It is possible in this day and age to produce a stunningly beautiful, completely entrancing, and utterly remarkable looking film. This is the sort of piece which brings to our world that which we all know to be fake, but still manages to appear completely real. It is technology at its finest. However, if the visuals are not married to a worthwhile story, the exercise is one in futility. Such is the case with the long-delayed, finally here, based on the manga “Gunnm,” Robert Rodriguez directed, James Cameron and Jon Landau produced, “Alita: Battle Angel.”

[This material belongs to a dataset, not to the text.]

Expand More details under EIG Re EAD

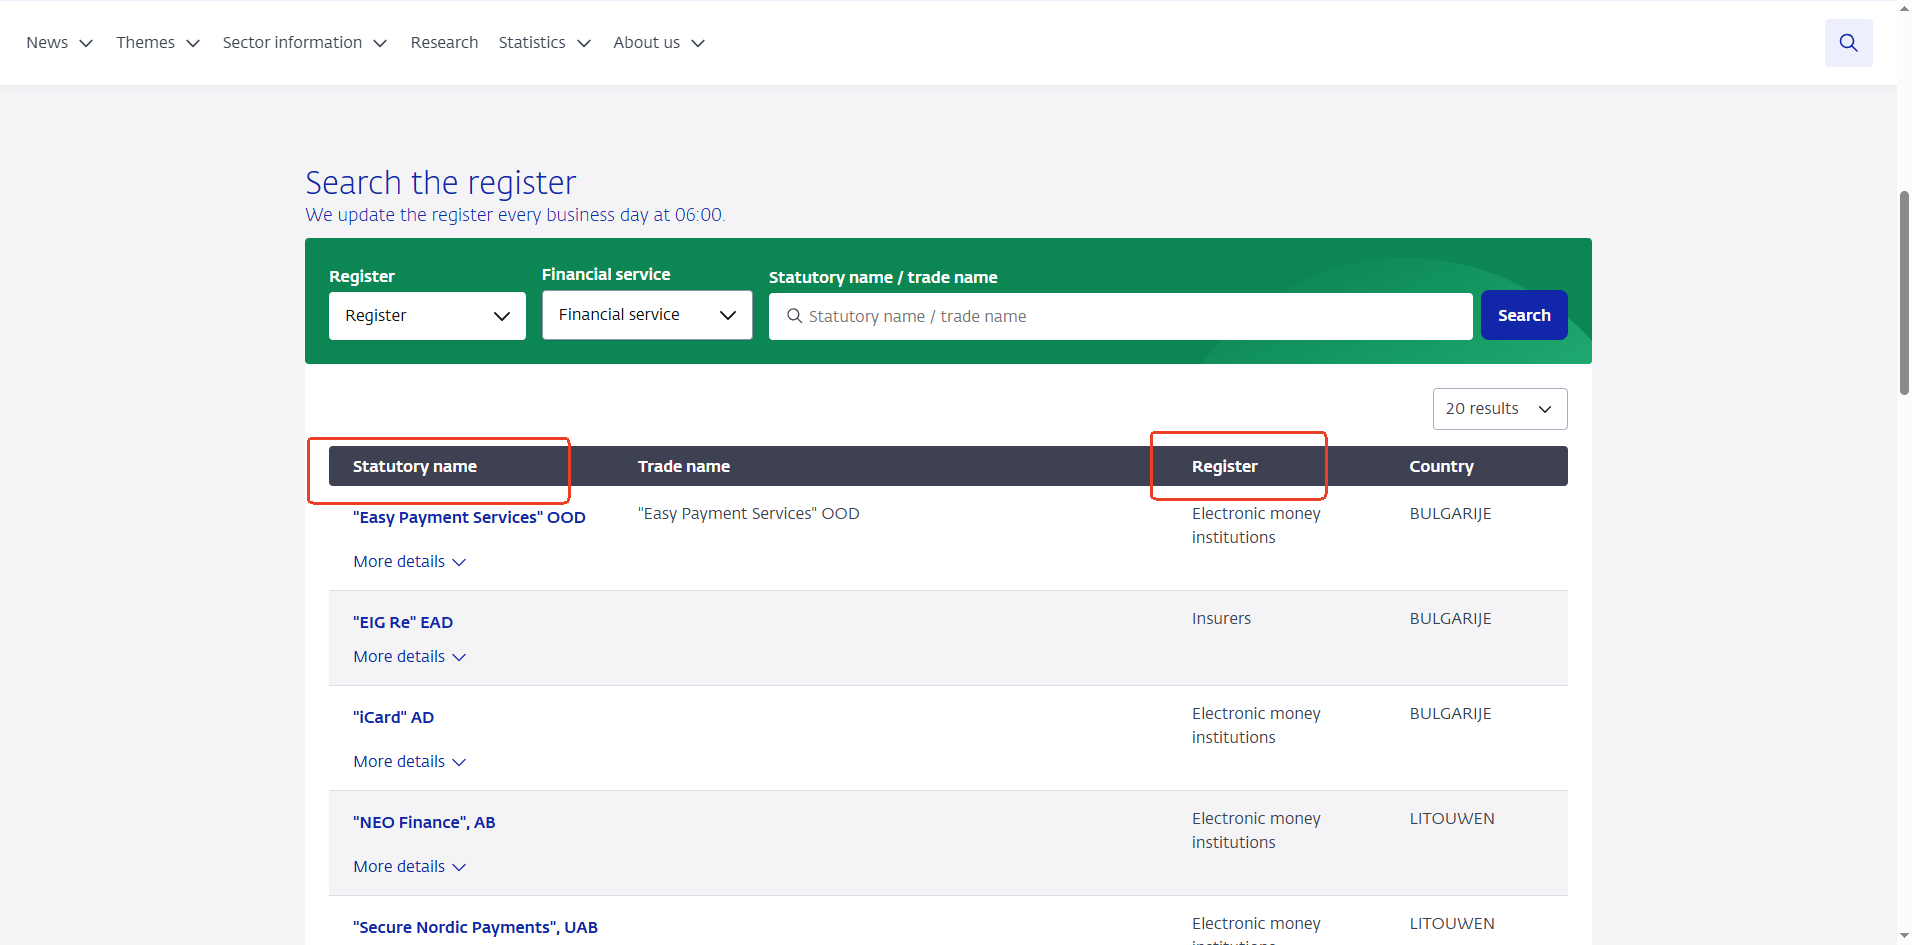[409, 657]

In the simplest terms, “Alita: Battle Angel” is the story of a cyborg, Alita (Rosa Salazar), who is brought back to life after several hundred years of inactivity by Dr. Dyson Ido (Christoph Waltz). With no memory of who she is, where she came from, or anything else, Alita slowly finds her way in a post-apocalyptic world that was largely destroyed by the United Republic of Mars (URM) before the humans defeated the invaders.
The movie then offers a coming of age story, with Alita slowly regaining some of her memories, learning about this new world, and figuring out where in it she belongs. The questions she has, ought to perplex her, but in one of the failings of the film, they never quite seem to – she just goes out and does stuff, bad idea or good. It could be argued that she is just headstrong, and she is, but it isn’t terribly compelling to see her make mistake after mistake after mistake, to venture where she ought not and do what is clearly wrong just because she is headstrong.

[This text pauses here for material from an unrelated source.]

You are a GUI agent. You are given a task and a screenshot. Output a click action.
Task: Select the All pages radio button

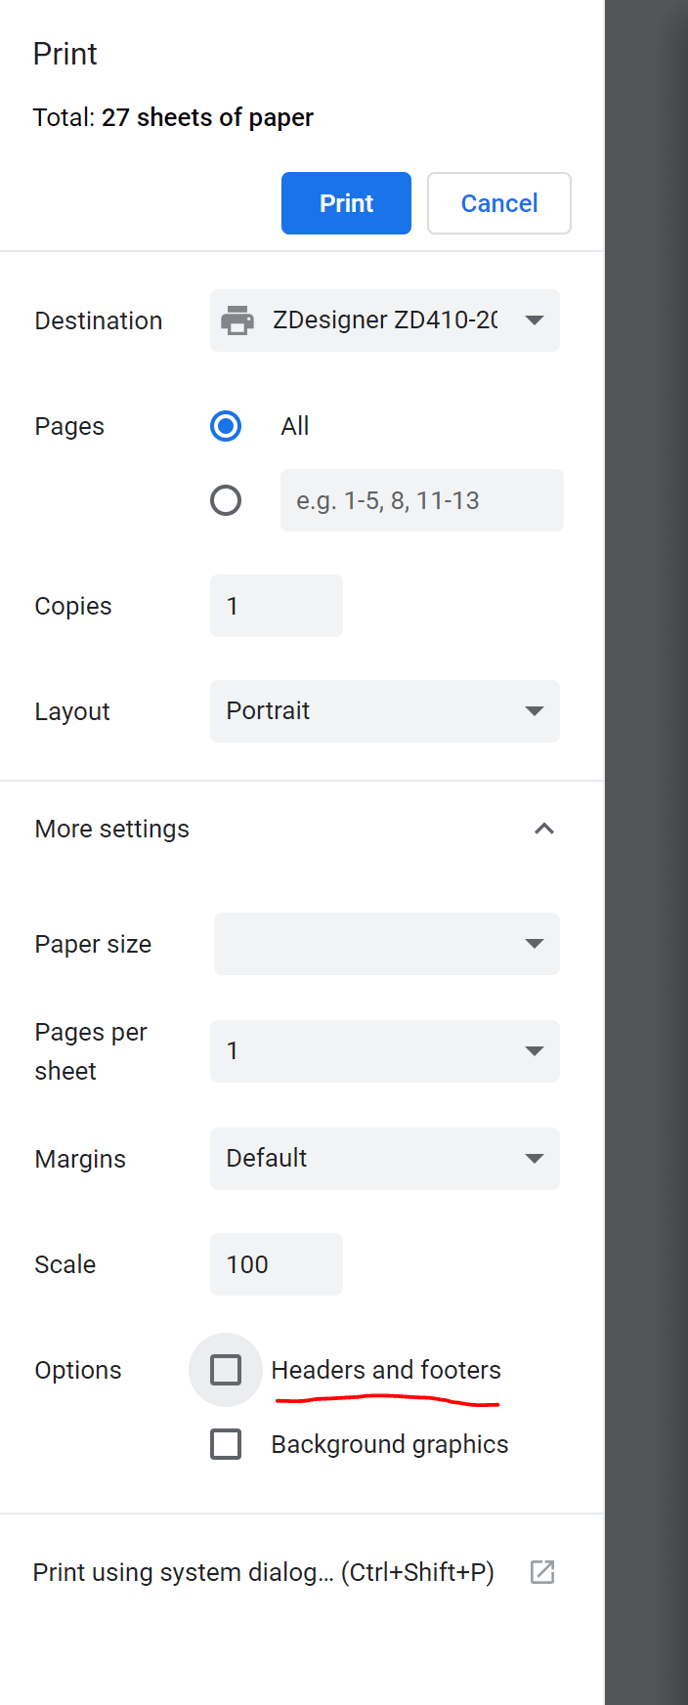coord(226,426)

So, she remains with Dr. Ido, who knows more about her past than he cares to admit. She forges a relationship with Hugo (Keean Johnson), the handsome boy who is hiding a secret. She becomes a “hunter-warrior” (a bounty hunter), as her fighting skills, wherever they come from, are second to none. She wants to make her way up to the mysterious city in the sky just because everyone around her seems so enamored of it even if no one will tell her anything solid about it. She desires to play professional Motorball, a game kind of like a cross between car racing and a roller derby where cyborgs beat each other up in brutally vicious ways despite knowing its viciousness.
That last paragraph can easily be translated to: this is a movie where the world where we may not know all the details but they have clearly been meticulously thought out even if the character’s actions are not. What we of this place, Iron City, is rendered beautifully. What Rodriguez and company have created to tell this tale is a digital marvel, as is Alita herself; Salazar wore a motion capture suit on set. Despite being CG, emotions are clearly visible on Alita’s face throughout. She will never be mistaken for anything other than a digital creation, but the manner in which we see her interact with other people and the environment feels perfect.

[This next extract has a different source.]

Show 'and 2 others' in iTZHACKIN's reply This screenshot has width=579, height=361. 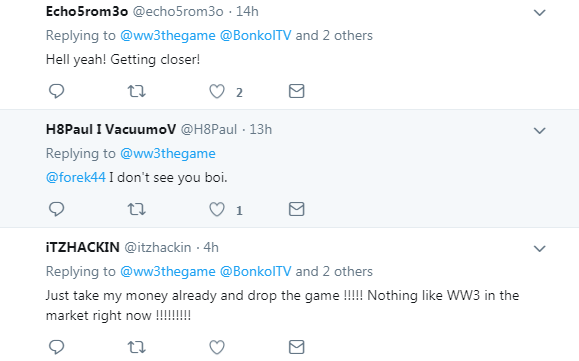tap(334, 272)
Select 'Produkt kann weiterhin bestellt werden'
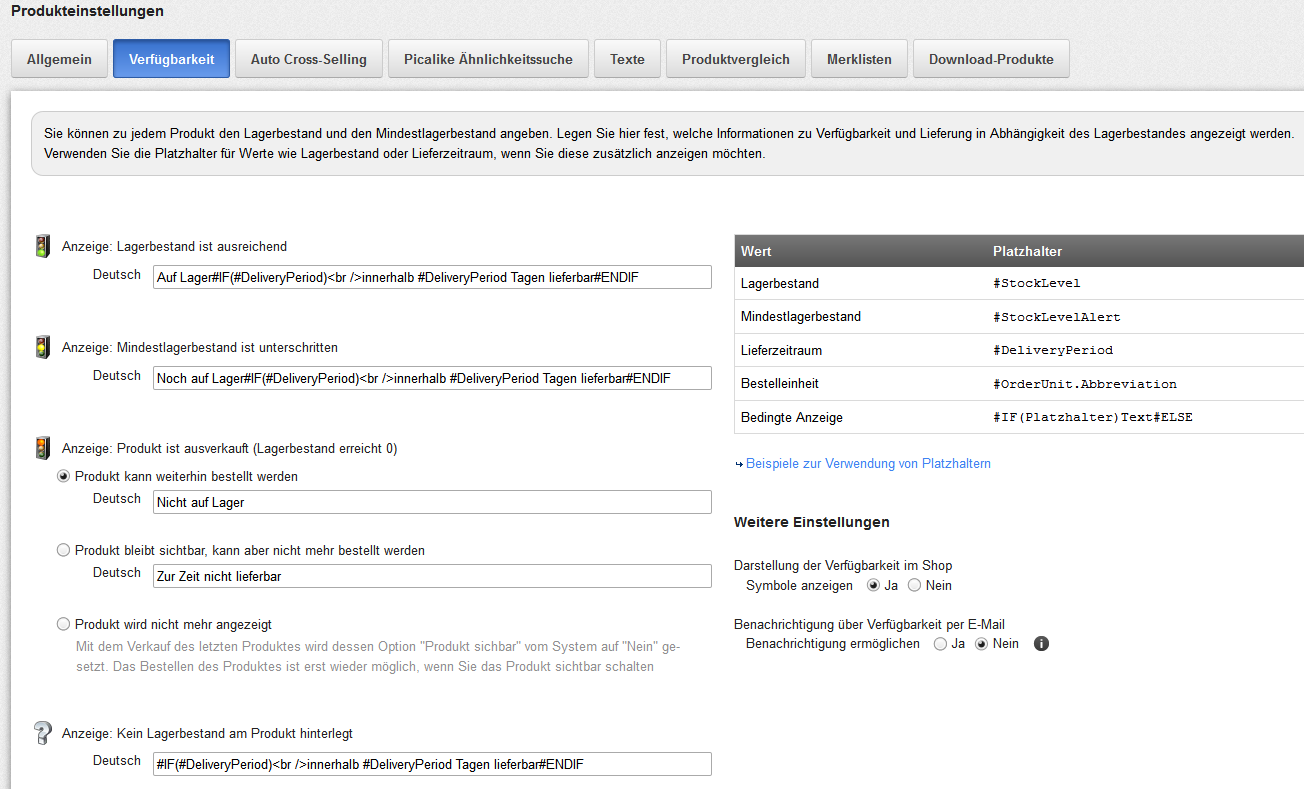1304x789 pixels. click(x=64, y=477)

The story that these impressive visuals and well-considered world are married to is, as should be apparent by now, lacking. The characters are utterly flat, with the main villain, Nova, not really appearing; his witting (or not) accomplices, Vector (Mahershala Ali) and Dr. Chiren (Jennifer Connelly), are unable to formulate much more of a plan than “send someone to get Alita;” and Dyson flip-flops about every idea he has.
This last, while it may sound minimal, is exceptionally concerning. Dyson, Alita’s father figure, knows her exact history and refuses to let her have a body that is better suited to that history… until he changes his mind for no particular reason. He refuses to help her play Motorball because he doesn’t want her hurt… until he changes his mind, again, and again does it for no particular reason. There is a whole lot of Dyson’s story, a story that would help ground the movie, that feels as though it’s been left on the cutting room floor if it was ever filmed at all. As it stands in the final edit, he changes beliefs on a whim and that makes for storytelling as poor as Hugo’s big reveal to Alita in which he confesses to something completely different than what he’s accused of… for no particular reason.
These gaping issues with the plot lend further credence to the notion that there is much that has been worked out about this world and the characters that we never get to see. Whether that stems from a problem with the screenplay (written by Cameron and Laeta Kalogridis and Rodriguez) or the final cut of the movie is not something that we know, nor which is necessarily relevant in reviewing that which is being put on screen. Wherever the failure may originate, it is carried through all the way to the end. This, as with so many other movies, is one that is clearly begging for a sequel, but it’s not clear that it ever makes the case that it deserves one.
Go see “Alita: Battle Angel” on the biggest screen with the loudest sound and best 3D you possibly can. It is an amazing technological feat. It is a completely disappointing movie, but an amazing technological feat.